SELECTED EXTRACT
The Darkening Age: The Christian Destruction of the Classical World is a 2017 book by Catherine Nixey. In the book, Nixey argues that early Christians deliberately destroyed classical Greek and Roman cultures and contributed to the loss of classical knowledge. The book was an international bestseller, was translated into 12 languages and was a New York Times Notable Book of 2018. The New York Times called it a “ballista-bolt of a book”. The book received positive reviews from academics such as Peter Frankopan, professor of Global History at Oxford University, Tim Whitmarsh, professor of Greek culture at Cambridge University, and others who praised its style and originality. It received criticism from scholars of late antiquity and the Middle Ages, who accused it of telling a simplistic, polemical narrative and exaggerating the extent to which early Christians suppressed aspects of older Greek and Roman cultures.

Content
After expressing the opinion that traditional historical narratives tend to depict pre-Christian Rome in an unfavorable light (chilly and nihilistic), Nixey proceeds to describe what she sees as an attack by Christians against classical heritage during Late Antiquity, which is a period generally encompassing the Later Roman Empire and the Early Middle Ages. The assault she alleges is both physical and cultural, taking the reader from the murder of Hypatia in 415 and the destruction of pagan statues, to the closing of temples and destruction of books.

For Nixey, these episodes of violent religious zeal are explained by a widely promoted belief that pagan religions actually harbored demons, and also by the powerful rhetoric Christian leaders used against the enemies of the early church. In that sense, she thinks the foundations of later religious persecution were laid at that time.

SOURCE MATERIAL
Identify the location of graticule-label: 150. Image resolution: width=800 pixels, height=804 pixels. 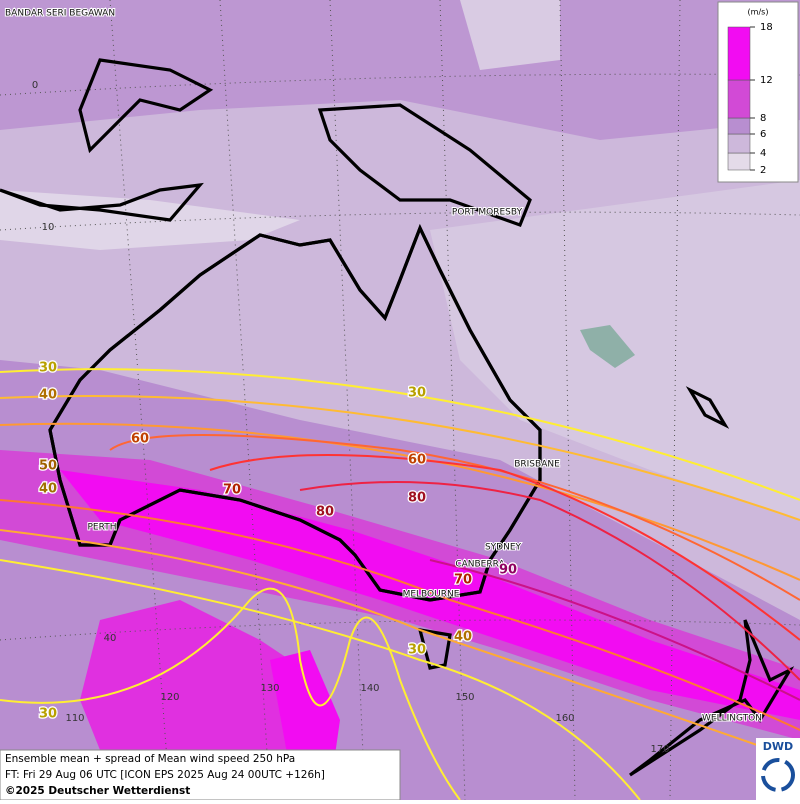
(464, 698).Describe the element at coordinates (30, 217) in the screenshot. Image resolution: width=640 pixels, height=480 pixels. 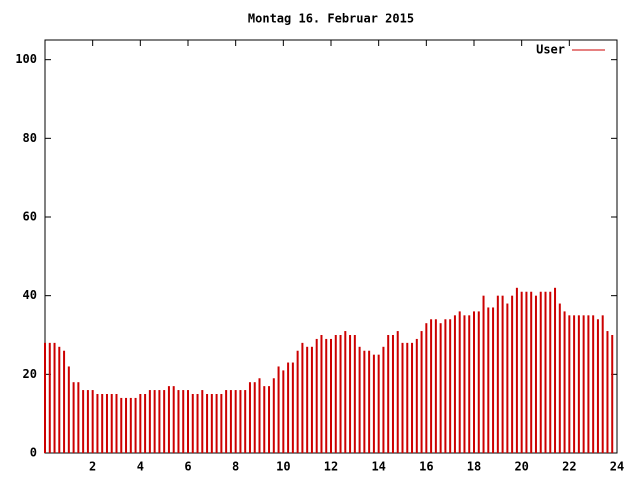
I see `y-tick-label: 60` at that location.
==
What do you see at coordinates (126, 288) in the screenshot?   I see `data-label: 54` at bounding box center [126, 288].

ACTIONS TO TAKE
• a. Write out the overview of The Darkening Age word for word, starting at "For Nixey, these" and ending at "at that time.".
• b. Sum up the overview of The Darkening Age in two sentences.
The records above come from a separate source.

EXERCISE ANSWERS
• a.
For Nixey, these episodes of violent religious zeal are explained by a widely promoted belief that pagan religions actually harbored demons, and also by the powerful rhetoric Christian leaders used against the enemies of the early church. In that sense, she thinks the foundations of later religious persecution were laid at that time.

• b. The Darkening Age is a 2017 book by Catherine Nixey arguing that early Christians deliberately destroyed classical Greek and Roman culture, from the murder of Hypatia and the destruction of pagan statues to the closing of temples and destruction of books. It became an international bestseller and was praised by some academics for its style and originality, but scholars of late antiquity and the Middle Ages called it simplistic and polemical and said it exaggerates how far early Christians suppressed older cultures.